CHAPTER XV.

"Expect not, O Pope! a second retreat

To find in Gaeta, or a stool for your feet:

A worse fate than even your own may await

The felon to you who once open'd the gate."

G. Rosetti. T. D.

THE CONDITION OF NAPLES SINCE THE REIGN OF TERROR IN APRIL—AGITATION ON GARIBALDI'S APPROACH.

There was a reign of terror in Naples in April, 1860, in consequence of numerous arrests and imprisonments of persons of all classes, many of them on the merest suspicion. The British minister in that city, who had repeatedly distinguished himself by his humane exposure and protest against the cruelties of the old savage, Bomba, now made new representations to his government, that these measures were taken by the Intendants in compliance with a circular from the Minister of Police. On the 1st of March they arrested numbers who were not suspected at all, and among them several dukes, marquises, counts, and princes. Other evidences were given by the government of their great fear of an insurrection.

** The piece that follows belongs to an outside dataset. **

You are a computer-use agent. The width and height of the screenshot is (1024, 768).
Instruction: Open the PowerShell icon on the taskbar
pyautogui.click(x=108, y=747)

The following is from the letter addressed to the King of Naples by the Count of Syracuse:

"Civil war, which is already spreading over the provinces of the continent, will carry away the dynasty into that ultimate ruin which the iniquitous arts of perverse advisers have long been preparing for the descendants of Charles III. of Bourbon; the blood of the citizens, uselessly spilt, will again flood the thousand towns of the kingdom, and you, once the hope and love of the people, will be regarded with horror as the sole cause of a fratricidal war.